__PETUNJUK TUGAS__: Cetak ulang tanpa perubahan bagian dari teks tentang sepinya pusat perbelanjaan, mulai dari "Pusat Perbelanjaan dan Pasar Tradisional Mulai" dan terus sampai "melakukan interaksi sosial.".

__KUTIPAN TEKS__:

Pusat Perbelanjaan dan Pasar Tradisional Mulai Terjadi 'Kiamat' Pengunjung
Pusat perbelanjaan harus dapat memiliki dan menyediakan tempat ataupun fasilitas untuk pelanggan melakukan interaksi sosial.
Editor: Seno Tri Sulistiyono
TRIBUNNEWS.COM, - Pusat perbelanjaan dan pasar tradisional di sejumlah wilayah mulai ditinggalkan atau 'kiamat' pengunjung, sehingga kondisinya menjadi sepi yang akhirnya banyak toko tutup.
Ketua Umum Asosiasi Pengelola Pusat Belanja Indonesia (APPBI) Alphonzus Widjaja mengatakan, saat ini kinerja mayoritas pusat perbelanjaan sudah hampir normal kembali, namun ada beberapa yang tingkat kunjungannya tidak meningkat ataupun bahkan memburuk.
Menurutnya, sudah sejak lama fungsi utama pusat perbelanjaan bukan lagi sekedar sebagai tempat berbelanja saja, terutama bagi pusat perbelanjaan yang berlokasi di kota-kota besar.

__CUPLIKAN DATA__:
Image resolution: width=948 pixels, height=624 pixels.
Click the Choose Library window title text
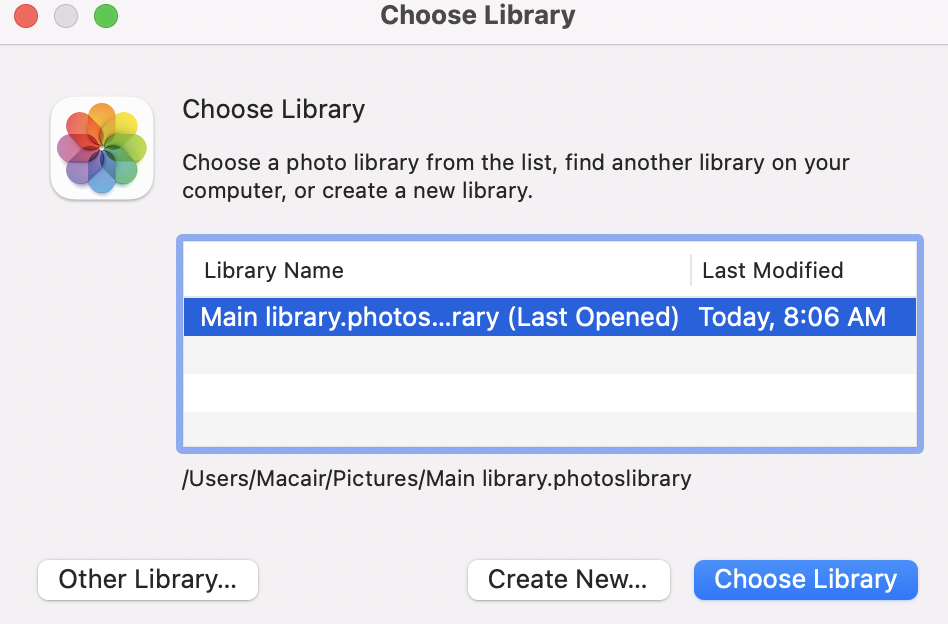pyautogui.click(x=478, y=16)
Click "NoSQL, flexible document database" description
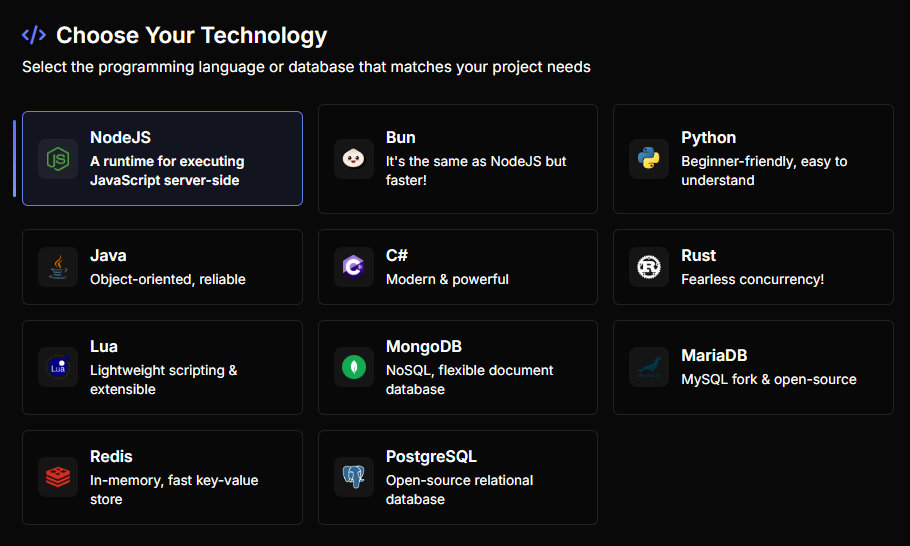 pos(469,379)
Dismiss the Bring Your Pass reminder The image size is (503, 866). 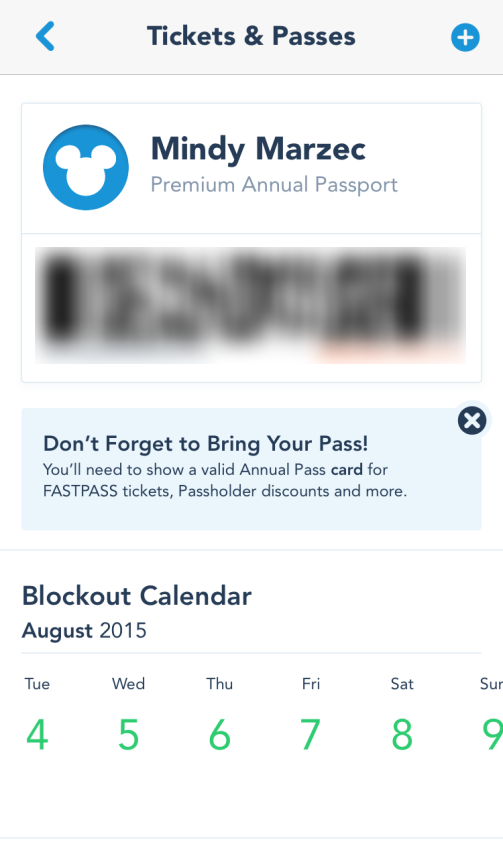coord(472,421)
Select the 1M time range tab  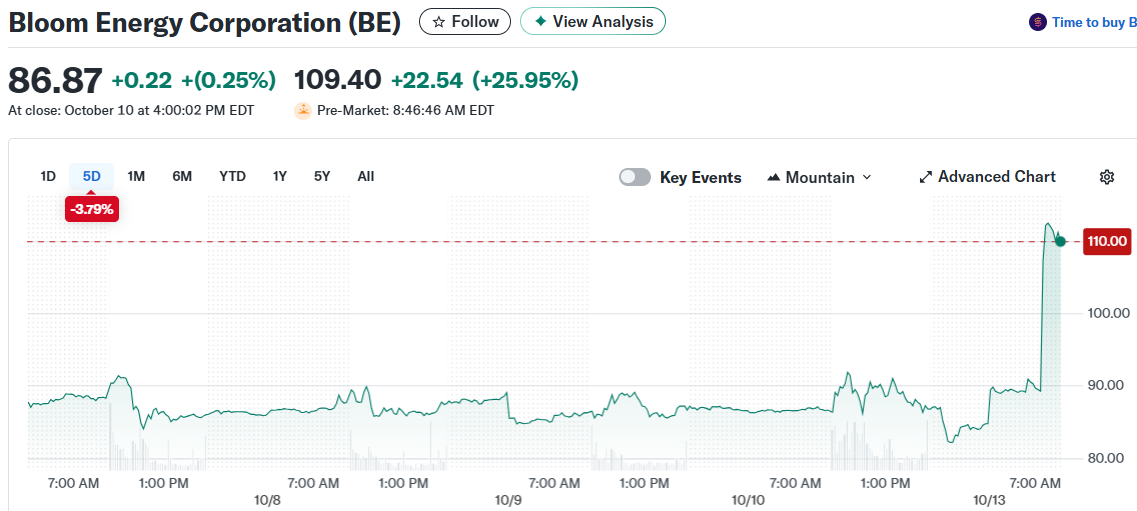(x=136, y=176)
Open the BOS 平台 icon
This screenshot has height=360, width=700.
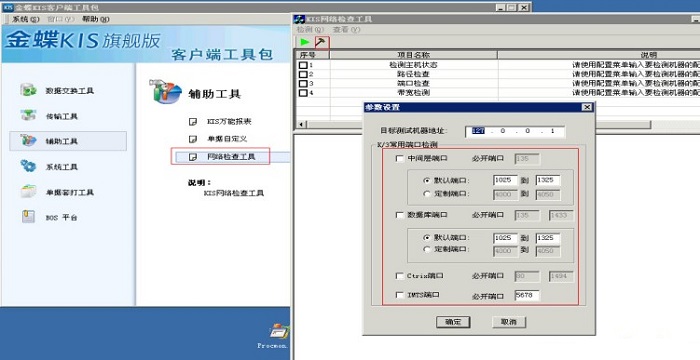pos(29,217)
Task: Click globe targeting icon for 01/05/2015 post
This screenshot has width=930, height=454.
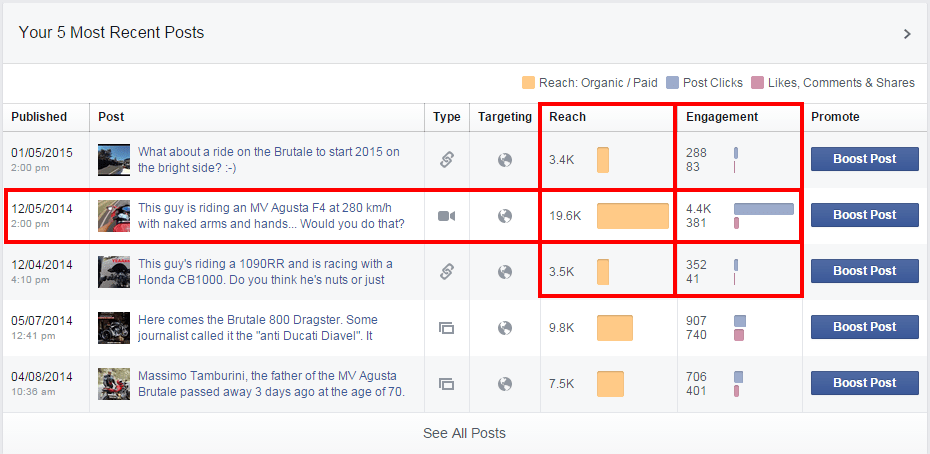Action: [x=505, y=160]
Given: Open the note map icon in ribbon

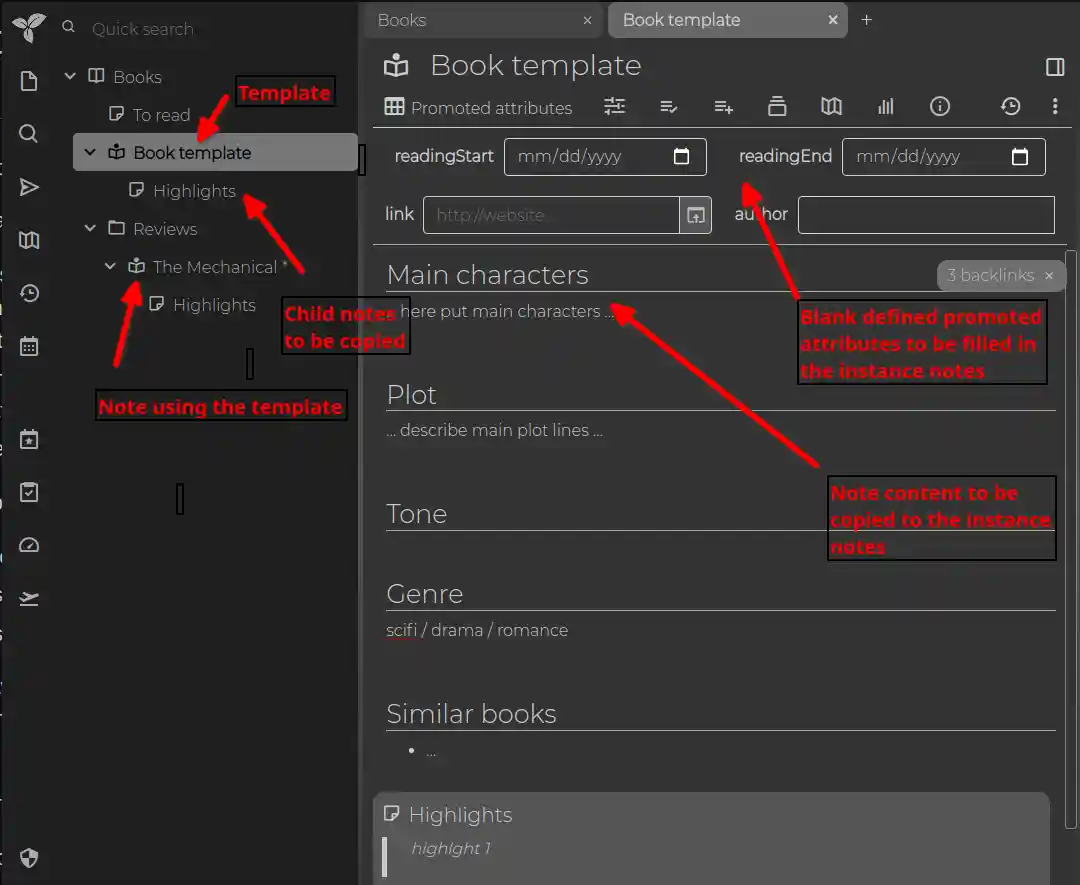Looking at the screenshot, I should (831, 107).
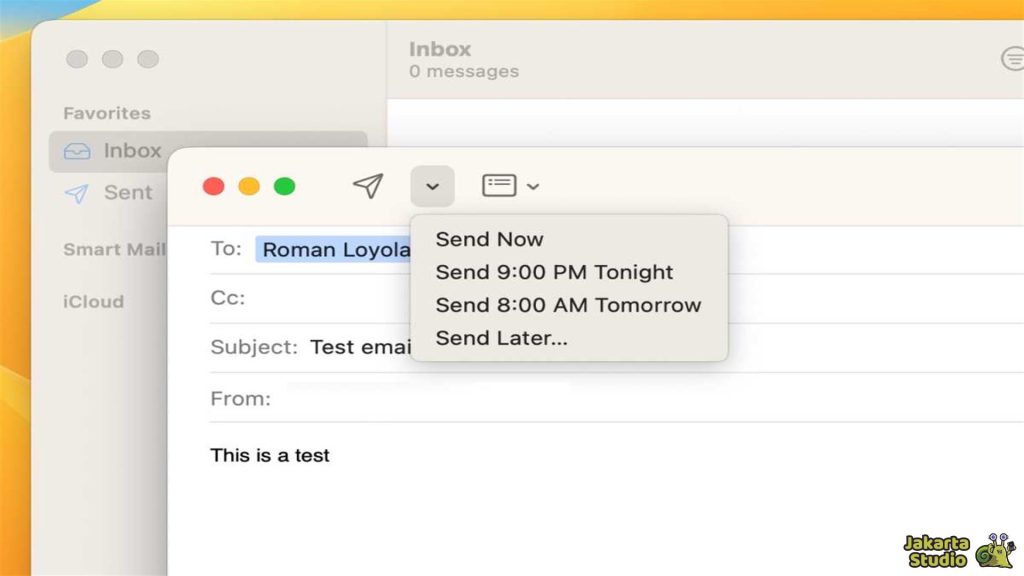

__JAWABAN LATIHAN__:
Pusat Perbelanjaan dan Pasar Tradisional Mulai Terjadi 'Kiamat' Pengunjung
Pusat perbelanjaan harus dapat memiliki dan menyediakan tempat ataupun fasilitas untuk pelanggan melakukan interaksi sosial.